### Trecho de origem:
....
O historiador conta ainda que o Rio Carioca serviu de fonte para atiçar o imaginário carioca:
Diziam que as mulheres que bebiam suas águas ficavam mais formosas. Já os homens recuperavam o vigor físico.
Um dos últimos trechos visíveis do Rio Carioca, no Parque do Flamengo, está sendo coberto por um deque, que se estende desde a estação de tratamento até a foz.
Flamengo: poluição 90 vezes acima do limite
Dois anos e meio depois da anunciada limpeza, praia ainda recebe esgoto do Rio Carioca e da Marina da Glória
A praia de Fernando Azevedo é a do Flamengo. Morador da Cidade Nova, ele é um dos cariocas que agüentam índices até 90 vezes maiores que o tolerado para curtir as águas mansas da Baía de Guanabara. Na manhã da última sexta-feira, tentava aproveitar com a família o que restou daquela praia.
Que praia vamos freqüentar? Essa é a mais perto de casa. Além disso, as coisas aqui são mais baratas argumenta.
O estado não parece ouvir os apelos desse público. As obras na orla do Flamengo e de Botafogo previam duas etapas: a estação de tratamento do Rio Carioca e a eliminação de pontos de lançamento de esgoto na Marina da Glória, esta com verba do programa de despoluição da baía. O sistema do Rio Carioca está inoperante e, nos fundos do Museu de Arte Moderna (próximo à Marina), ainda há esgoto a céu aberto.
....
### Dados para análise:

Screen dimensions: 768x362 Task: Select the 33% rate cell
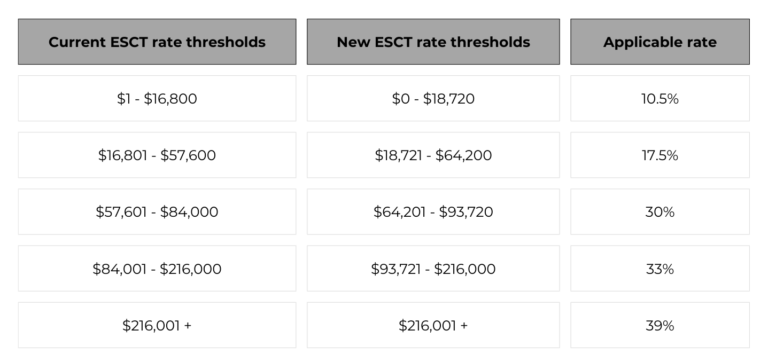pyautogui.click(x=660, y=268)
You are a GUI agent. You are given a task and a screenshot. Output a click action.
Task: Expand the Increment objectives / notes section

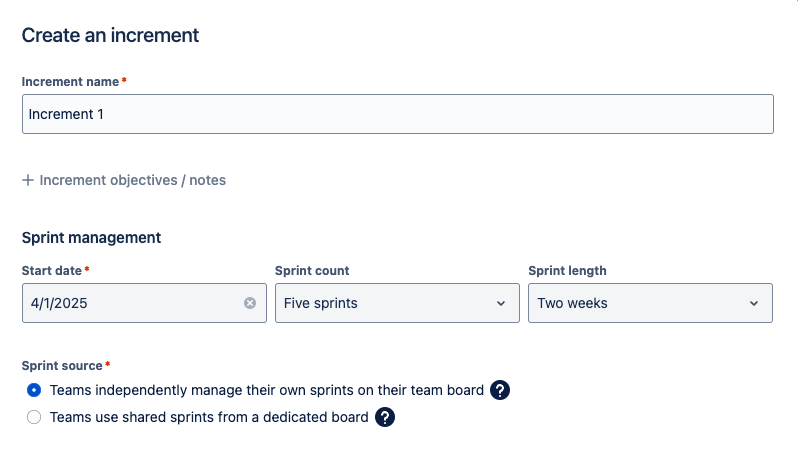pyautogui.click(x=132, y=180)
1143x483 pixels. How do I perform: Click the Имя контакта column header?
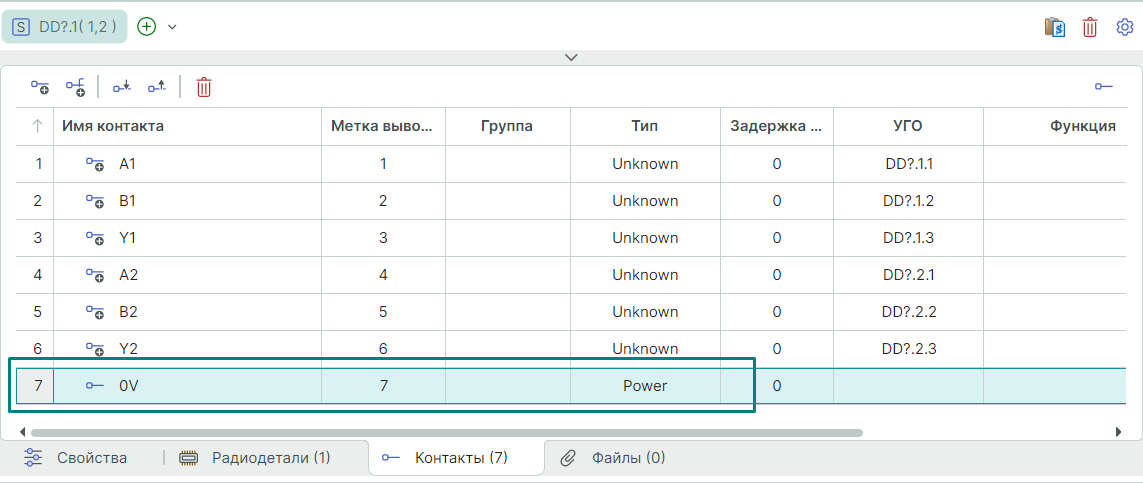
....
### Tarefas solicitadas:
• A. Liste todos os nomes próprios de lugares que aparecem no texto sobre o Rio Carioca, sem repetições.
• B. Reproduza fielmente o trecho do texto sobre o Rio Carioca que começa em "Um dos últimos" e segue até "restou daquela praia.".

### Respostas fornecidas:
• A.
Rio Carioca
Parque do Flamengo
Flamengo
Marina da Glória
Cidade Nova
Baía de Guanabara
Botafogo
Museu de Arte Moderna

• B.
Um dos últimos trechos visíveis do Rio Carioca, no Parque do Flamengo, está sendo coberto por um deque, que se estende desde a estação de tratamento até a foz.
Flamengo: poluição 90 vezes acima do limite
Dois anos e meio depois da anunciada limpeza, praia ainda recebe esgoto do Rio Carioca e da Marina da Glória
A praia de Fernando Azevedo é a do Flamengo. Morador da Cidade Nova, ele é um dos cariocas que agüentam índices até 90 vezes maiores que o tolerado para curtir as águas mansas da Baía de Guanabara. Na manhã da última sexta-feira, tentava aproveitar com a família o que restou daquela praia.